If your meals ever feel a little flat, this is the fix. It’s fresh, punchy, and ridiculously easy to make. I started using it for chicken, then veggies, then pretty much everything in my fridge.

Table of Contents
Table of Contents
What Is Caribbean Green Seasoning?
Caribbean green seasoning is a blended mix of fresh herbs, aromatics, and peppers. It’s used as a marinade or base for cooking across many Caribbean islands.
It usually includes green onions, garlic, thyme, cilantro, peppers, and some acid like lime juice or vinegar. Every version is slightly different, which honestly makes it more fun to experiment.
Think of it as your go-to flavor starter. Once it’s in your fridge, you’ll reach for it constantly.
Ingredients You’ll Need
Here’s the version I keep coming back to after a few trial-and-error batches (yes, I definitely overdid the thyme once—it was intense).
- Green onions (scallions)
- Garlic
- Onion
- Bell pepper
- Fresh cilantro (or parsley)
- Fresh thyme
- Hot pepper (Scotch bonnet or habanero)
- Lime juice
- Vinegar
- Salt
Optional: ginger and celery for extra depth.
How to Make Caribbean Green Seasoning
This is one of those recipes where simple is best.
Start by washing everything really well—herbs can carry dirt, and I learned that the hard way. Roughly chop your ingredients so the blender doesn’t struggle.
Add everything to a blender or food processor, but go easy on the liquid at first. Pulse instead of fully blending—you want a slightly chunky texture, not a smoothie.
Taste it. Adjust salt, lime, or heat until it feels right. Then store it in a sealed jar in the fridge.
Tips From My Kitchen (Learned the Hard Way)
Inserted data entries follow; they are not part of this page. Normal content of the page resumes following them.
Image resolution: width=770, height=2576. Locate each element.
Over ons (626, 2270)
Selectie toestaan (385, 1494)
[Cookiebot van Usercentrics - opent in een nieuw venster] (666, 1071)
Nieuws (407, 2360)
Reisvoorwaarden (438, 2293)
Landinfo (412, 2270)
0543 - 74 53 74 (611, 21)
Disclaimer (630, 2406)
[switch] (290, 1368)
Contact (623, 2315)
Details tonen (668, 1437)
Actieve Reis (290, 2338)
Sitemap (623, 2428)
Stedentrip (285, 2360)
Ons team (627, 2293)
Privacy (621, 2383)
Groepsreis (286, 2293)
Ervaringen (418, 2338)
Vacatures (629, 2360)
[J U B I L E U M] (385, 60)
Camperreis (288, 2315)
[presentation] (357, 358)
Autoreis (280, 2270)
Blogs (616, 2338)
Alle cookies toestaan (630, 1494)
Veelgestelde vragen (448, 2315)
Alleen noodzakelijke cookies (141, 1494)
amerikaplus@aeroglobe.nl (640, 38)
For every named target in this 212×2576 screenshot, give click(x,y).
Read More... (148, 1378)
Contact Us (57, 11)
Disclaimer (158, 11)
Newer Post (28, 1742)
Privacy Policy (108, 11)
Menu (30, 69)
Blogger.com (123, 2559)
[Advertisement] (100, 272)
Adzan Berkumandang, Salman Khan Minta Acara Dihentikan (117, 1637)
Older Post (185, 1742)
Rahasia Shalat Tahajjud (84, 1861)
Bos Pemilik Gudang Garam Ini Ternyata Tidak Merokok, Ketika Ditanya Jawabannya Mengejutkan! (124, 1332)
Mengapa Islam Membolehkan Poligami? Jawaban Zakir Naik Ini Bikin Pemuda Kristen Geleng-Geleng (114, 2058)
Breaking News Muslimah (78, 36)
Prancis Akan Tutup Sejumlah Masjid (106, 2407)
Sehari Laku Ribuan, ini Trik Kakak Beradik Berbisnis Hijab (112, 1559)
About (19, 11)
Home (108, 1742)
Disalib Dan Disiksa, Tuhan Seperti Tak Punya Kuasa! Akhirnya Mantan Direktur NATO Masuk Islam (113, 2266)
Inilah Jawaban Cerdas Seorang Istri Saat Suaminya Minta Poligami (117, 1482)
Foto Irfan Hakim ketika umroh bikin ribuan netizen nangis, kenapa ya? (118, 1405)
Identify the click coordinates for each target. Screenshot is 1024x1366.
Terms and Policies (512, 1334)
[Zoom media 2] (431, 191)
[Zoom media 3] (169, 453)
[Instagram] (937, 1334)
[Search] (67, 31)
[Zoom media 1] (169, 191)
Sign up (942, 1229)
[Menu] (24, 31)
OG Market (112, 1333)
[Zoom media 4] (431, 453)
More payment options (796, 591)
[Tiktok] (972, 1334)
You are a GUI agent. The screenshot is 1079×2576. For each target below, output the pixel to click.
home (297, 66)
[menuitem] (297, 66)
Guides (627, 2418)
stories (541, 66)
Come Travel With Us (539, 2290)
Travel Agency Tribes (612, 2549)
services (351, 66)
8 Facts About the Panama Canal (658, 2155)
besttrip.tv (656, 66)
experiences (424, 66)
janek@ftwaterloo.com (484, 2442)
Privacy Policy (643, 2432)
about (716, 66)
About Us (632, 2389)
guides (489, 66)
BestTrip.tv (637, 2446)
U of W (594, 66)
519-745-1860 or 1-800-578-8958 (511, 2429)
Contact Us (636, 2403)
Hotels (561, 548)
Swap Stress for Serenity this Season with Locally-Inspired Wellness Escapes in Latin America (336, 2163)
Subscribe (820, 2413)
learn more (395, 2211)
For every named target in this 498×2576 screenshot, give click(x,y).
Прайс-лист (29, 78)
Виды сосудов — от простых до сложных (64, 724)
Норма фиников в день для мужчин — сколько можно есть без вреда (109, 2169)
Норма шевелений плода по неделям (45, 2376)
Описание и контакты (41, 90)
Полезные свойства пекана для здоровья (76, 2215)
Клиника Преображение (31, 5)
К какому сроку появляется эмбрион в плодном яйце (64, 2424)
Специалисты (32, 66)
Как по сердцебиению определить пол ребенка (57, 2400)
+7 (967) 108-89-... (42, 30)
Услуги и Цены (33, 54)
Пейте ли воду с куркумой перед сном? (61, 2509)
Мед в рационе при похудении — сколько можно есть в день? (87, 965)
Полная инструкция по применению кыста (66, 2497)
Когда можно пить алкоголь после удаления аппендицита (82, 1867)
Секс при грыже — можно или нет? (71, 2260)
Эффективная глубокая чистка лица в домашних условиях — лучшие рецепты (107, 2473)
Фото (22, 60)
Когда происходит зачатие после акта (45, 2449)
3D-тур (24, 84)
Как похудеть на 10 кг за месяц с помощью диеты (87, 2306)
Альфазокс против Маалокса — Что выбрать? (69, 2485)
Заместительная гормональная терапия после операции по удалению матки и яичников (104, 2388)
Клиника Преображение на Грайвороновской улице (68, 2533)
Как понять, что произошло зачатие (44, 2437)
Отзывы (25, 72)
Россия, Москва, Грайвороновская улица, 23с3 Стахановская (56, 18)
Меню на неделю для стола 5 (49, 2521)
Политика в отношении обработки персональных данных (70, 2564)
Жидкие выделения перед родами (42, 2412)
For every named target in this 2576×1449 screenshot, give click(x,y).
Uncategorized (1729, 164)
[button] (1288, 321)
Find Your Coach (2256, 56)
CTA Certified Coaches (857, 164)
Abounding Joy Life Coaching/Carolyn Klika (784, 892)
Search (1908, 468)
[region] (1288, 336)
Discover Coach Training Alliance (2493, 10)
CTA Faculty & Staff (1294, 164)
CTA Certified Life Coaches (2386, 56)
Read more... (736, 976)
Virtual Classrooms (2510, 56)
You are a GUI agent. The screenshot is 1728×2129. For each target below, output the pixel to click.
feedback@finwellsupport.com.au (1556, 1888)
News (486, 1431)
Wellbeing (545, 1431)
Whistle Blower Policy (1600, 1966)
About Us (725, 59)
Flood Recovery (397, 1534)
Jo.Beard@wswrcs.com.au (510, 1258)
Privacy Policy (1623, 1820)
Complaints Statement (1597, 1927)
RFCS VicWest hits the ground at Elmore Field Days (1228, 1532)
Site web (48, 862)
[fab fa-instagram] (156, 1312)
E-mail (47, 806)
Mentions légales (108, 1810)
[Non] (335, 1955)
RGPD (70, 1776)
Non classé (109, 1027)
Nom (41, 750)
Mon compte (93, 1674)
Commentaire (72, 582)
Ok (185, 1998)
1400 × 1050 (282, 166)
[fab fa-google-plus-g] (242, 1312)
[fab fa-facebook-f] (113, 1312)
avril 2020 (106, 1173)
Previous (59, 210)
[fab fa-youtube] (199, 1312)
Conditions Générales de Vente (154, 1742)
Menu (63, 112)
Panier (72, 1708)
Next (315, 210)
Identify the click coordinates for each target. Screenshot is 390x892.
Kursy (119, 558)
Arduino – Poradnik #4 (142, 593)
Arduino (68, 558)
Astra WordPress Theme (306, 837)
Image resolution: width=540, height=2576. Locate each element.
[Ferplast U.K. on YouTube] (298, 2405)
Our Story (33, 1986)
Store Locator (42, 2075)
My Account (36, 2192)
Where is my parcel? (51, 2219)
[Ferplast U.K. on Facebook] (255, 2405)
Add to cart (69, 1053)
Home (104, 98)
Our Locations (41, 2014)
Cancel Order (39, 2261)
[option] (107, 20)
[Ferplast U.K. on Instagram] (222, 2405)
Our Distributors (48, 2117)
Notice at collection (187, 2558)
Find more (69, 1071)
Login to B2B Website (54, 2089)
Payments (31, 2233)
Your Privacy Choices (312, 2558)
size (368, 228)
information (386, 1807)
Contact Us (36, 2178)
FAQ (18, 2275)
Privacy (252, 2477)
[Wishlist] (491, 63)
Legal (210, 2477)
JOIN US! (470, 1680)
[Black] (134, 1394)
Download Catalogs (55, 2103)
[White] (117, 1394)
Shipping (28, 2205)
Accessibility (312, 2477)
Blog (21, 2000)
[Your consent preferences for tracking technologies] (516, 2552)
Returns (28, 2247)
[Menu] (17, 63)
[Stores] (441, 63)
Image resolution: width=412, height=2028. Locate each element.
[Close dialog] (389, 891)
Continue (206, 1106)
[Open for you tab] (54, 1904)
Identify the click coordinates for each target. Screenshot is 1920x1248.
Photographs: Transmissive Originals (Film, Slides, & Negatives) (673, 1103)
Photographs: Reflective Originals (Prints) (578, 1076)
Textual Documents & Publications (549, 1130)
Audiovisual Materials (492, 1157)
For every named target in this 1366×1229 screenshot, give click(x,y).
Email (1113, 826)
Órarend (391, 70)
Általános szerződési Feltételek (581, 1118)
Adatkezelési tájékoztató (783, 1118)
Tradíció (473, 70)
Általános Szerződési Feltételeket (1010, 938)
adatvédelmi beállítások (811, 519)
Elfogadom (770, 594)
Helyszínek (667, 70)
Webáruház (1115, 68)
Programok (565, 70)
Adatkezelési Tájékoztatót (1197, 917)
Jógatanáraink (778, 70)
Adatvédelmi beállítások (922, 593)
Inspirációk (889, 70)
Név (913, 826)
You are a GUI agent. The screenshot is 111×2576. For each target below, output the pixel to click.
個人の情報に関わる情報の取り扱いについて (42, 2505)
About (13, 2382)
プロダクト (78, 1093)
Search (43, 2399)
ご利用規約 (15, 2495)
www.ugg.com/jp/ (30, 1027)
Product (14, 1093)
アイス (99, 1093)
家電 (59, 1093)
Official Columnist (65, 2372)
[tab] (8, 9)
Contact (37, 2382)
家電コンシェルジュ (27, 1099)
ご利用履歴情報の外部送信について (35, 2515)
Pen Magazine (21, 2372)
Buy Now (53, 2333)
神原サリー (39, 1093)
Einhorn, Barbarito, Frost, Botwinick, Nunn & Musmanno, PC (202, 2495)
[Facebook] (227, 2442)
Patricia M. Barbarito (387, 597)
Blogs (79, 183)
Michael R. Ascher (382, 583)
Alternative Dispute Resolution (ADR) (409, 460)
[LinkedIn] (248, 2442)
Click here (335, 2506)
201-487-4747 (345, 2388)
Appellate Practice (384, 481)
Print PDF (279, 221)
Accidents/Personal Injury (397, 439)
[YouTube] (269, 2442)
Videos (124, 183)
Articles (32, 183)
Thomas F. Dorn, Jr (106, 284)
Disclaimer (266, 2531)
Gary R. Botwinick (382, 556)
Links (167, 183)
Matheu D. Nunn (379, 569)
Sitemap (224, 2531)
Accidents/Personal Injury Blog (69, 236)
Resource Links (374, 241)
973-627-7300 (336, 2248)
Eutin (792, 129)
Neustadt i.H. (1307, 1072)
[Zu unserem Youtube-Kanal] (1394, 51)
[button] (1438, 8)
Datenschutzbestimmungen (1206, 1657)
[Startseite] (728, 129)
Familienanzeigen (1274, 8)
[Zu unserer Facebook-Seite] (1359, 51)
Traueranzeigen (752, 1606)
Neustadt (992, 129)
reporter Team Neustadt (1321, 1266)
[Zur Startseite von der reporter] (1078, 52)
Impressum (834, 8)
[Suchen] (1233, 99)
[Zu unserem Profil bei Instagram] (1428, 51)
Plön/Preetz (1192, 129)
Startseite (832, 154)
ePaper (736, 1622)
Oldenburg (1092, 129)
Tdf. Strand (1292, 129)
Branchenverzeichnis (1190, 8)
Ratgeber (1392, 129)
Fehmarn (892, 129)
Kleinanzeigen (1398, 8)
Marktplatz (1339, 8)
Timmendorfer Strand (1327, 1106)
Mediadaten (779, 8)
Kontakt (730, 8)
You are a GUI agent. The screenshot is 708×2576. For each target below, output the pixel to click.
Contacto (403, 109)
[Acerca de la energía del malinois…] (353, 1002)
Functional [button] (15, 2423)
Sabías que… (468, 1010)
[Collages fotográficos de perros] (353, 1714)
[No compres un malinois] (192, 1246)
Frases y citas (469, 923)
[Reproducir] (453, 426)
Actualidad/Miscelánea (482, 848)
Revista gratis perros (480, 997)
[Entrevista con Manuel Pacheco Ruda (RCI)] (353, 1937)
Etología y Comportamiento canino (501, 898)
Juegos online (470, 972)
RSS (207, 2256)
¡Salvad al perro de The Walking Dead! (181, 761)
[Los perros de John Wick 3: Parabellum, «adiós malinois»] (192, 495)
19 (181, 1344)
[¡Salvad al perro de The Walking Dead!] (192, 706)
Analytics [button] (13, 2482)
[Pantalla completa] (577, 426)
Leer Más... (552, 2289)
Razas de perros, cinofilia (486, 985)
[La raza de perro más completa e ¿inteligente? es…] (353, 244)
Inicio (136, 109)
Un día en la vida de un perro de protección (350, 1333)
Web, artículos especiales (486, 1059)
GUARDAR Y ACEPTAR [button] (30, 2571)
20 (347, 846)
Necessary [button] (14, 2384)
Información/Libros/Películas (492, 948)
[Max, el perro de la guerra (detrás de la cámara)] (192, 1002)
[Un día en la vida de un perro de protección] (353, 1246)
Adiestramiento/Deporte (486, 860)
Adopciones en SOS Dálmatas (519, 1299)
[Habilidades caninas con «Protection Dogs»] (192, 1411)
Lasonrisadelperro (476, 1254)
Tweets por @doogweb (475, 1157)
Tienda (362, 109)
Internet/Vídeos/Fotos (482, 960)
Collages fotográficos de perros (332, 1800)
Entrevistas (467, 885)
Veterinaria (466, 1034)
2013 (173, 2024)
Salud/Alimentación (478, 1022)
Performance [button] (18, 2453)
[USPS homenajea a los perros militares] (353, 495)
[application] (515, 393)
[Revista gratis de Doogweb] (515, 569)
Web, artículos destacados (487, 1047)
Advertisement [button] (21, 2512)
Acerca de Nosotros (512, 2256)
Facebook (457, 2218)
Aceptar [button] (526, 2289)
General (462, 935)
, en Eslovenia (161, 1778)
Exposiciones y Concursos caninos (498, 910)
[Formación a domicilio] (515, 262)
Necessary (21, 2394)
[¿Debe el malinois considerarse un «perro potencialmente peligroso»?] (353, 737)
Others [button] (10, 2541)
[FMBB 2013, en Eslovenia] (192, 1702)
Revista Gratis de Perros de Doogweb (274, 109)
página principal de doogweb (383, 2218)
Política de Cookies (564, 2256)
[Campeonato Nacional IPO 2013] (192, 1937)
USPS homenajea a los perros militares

- Don’t over-blend: It turns watery fast.
- Go easy on thyme: A little goes a long way.
- Control the heat: Start small with hot peppers.
- Freeze leftovers: Ice cube trays work perfectly.
One small trick that helped me—use it the next day. The flavor gets even better overnight.
Ways to Use It

This is where things get fun. I’ve used this seasoning on:
- Grilled or baked chicken
- Roasted vegetables
- Rice and beans
- Soups and stews
At one point, I even mixed it into scrambled eggs. Not traditional, but honestly? Pretty good.
Why You’ll Love It
Besides the flavor, it’s just a healthier option overall. No preservatives, no weird additives—just real ingredients.
It’s low in calories, packed with herbs, and super versatile. Once you make it, store-bought marinades start to feel a bit… boring.
Conclusion
Caribbean green seasoning is one of those simple recipes that quietly upgrades your cooking. It’s fresh, flexible, and easy to customize.
If you’ve been stuck cooking the same flavors over and over, try this. You can also explore more ideas like this in my salad dressing collection to keep your meals exciting. Start with a small batch, tweak it to your taste, and see how it transforms your meals.
And if you end up putting your own twist on it, I’d love to hear what you added—seriously, that’s how the best versions are made.
Caribbean Green Seasoning
Ingredients
- 1 bunch green onions scallions, chopped
- 4 –6 cloves garlic
- 1 small onion chopped
- 1/2 bell pepper chopped
- 1 cup fresh cilantro or parsley
- 4 –5 sprigs fresh thyme
- 1 hot pepper Scotch bonnet or habanero, adjust to taste
- Juice of 1 lime
- 2 –3 tablespoons vinegar
- Salt to taste
Optional:
- 1 teaspoon fresh ginger chopped
- 1 stalk celery chopped
Instructions
- Wash all herbs and vegetables thoroughly.
- Roughly chop the green onions, onion, bell pepper, and herbs.
- Add all ingredients to a blender or food processor.
- Pulse until combined but still slightly chunky (do not over-blend).
- Taste and adjust salt, lime juice, or pepper as needed.
- Transfer to a clean glass jar and store in the refrigerator.
Notes
- Store in the fridge for up to 1 week.
- Freeze in ice cube trays for longer storage.
- Adjust heat level by reducing or increasing hot pepper.
- Avoid adding too much liquid to keep a thick consistency.